SUPPLIED INFORMATION:
▬▬▬

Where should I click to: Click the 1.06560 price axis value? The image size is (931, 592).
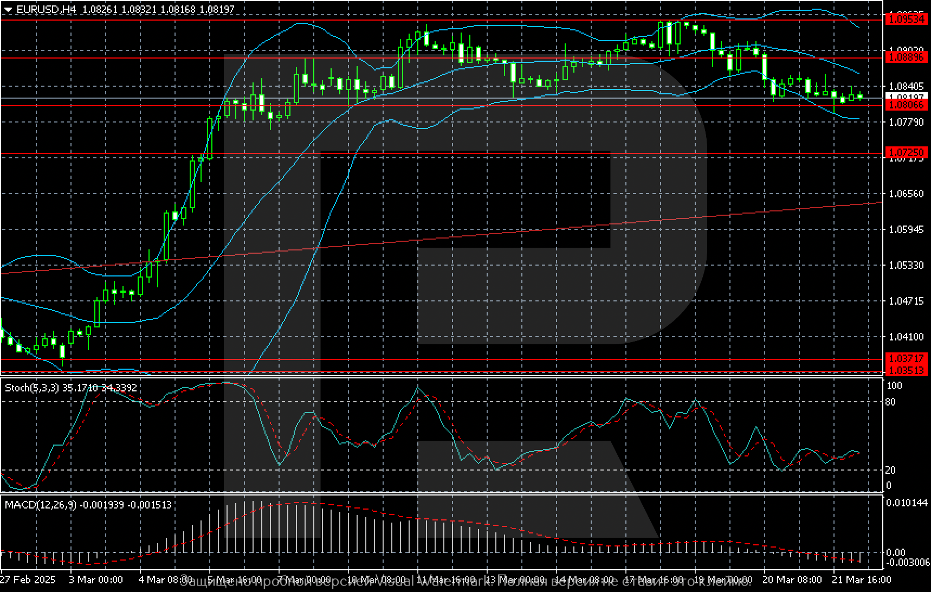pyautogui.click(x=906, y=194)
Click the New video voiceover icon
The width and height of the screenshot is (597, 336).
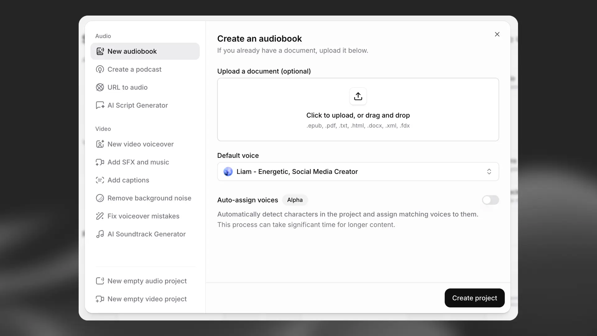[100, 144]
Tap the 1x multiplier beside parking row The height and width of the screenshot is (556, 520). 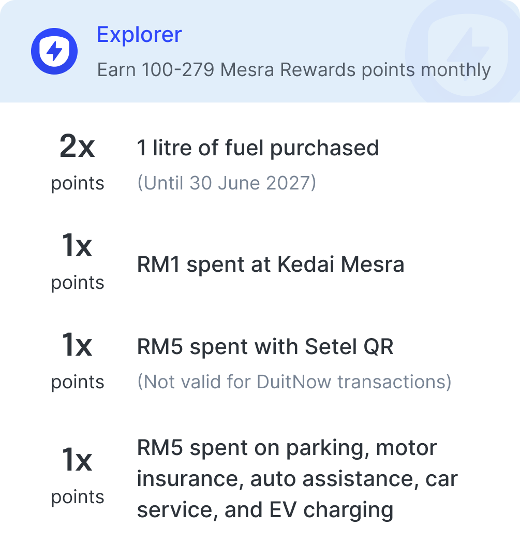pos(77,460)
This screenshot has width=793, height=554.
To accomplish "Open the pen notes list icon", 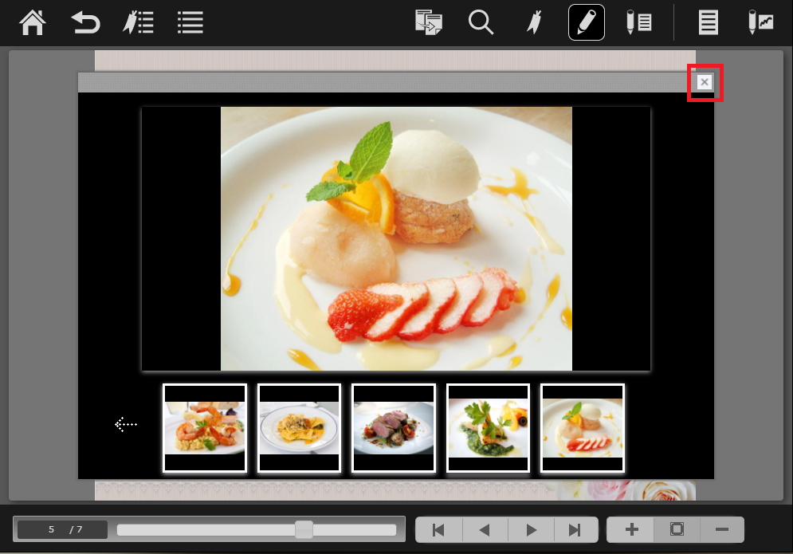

▬▬▬

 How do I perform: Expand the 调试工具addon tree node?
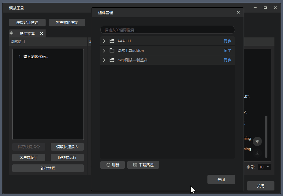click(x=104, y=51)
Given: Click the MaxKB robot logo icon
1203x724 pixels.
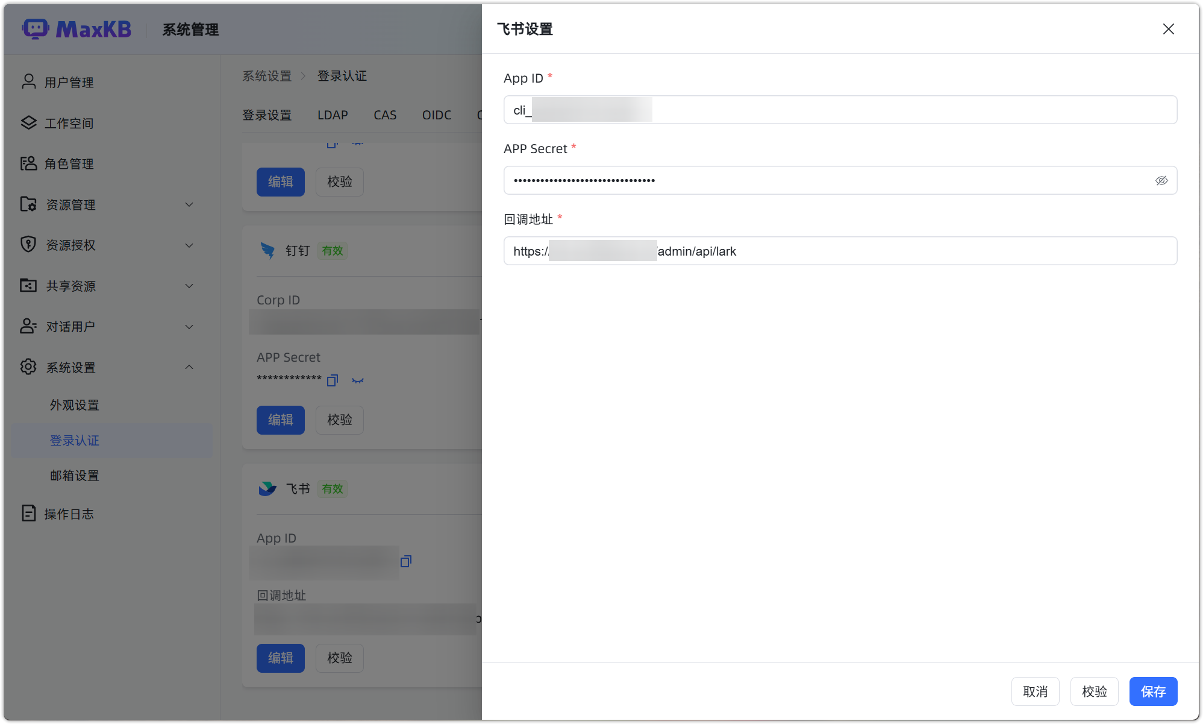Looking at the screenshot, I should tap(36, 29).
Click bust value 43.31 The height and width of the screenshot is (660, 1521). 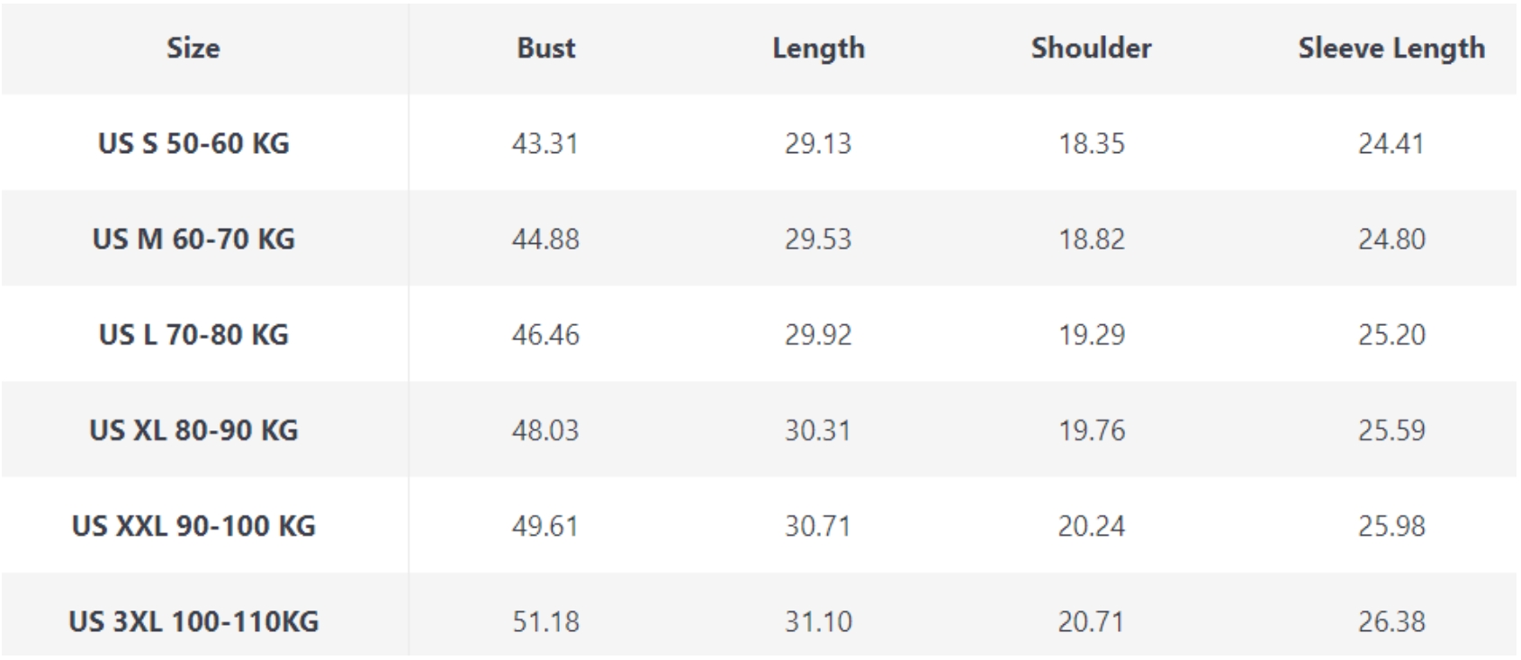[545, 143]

▬▬▬

EXERCISE: Change "list icon" to "menu button" in the lines between the one holding "This screenshot has width=793, height=554." and the one holding "the pen notes", inclusive, and give back only those lines with nothing else altered. Leave the pictures out of your answer.

SOLUTION TO THIS PROBLEM:
This screenshot has width=793, height=554.
To accomplish "Open the pen notes menu button", 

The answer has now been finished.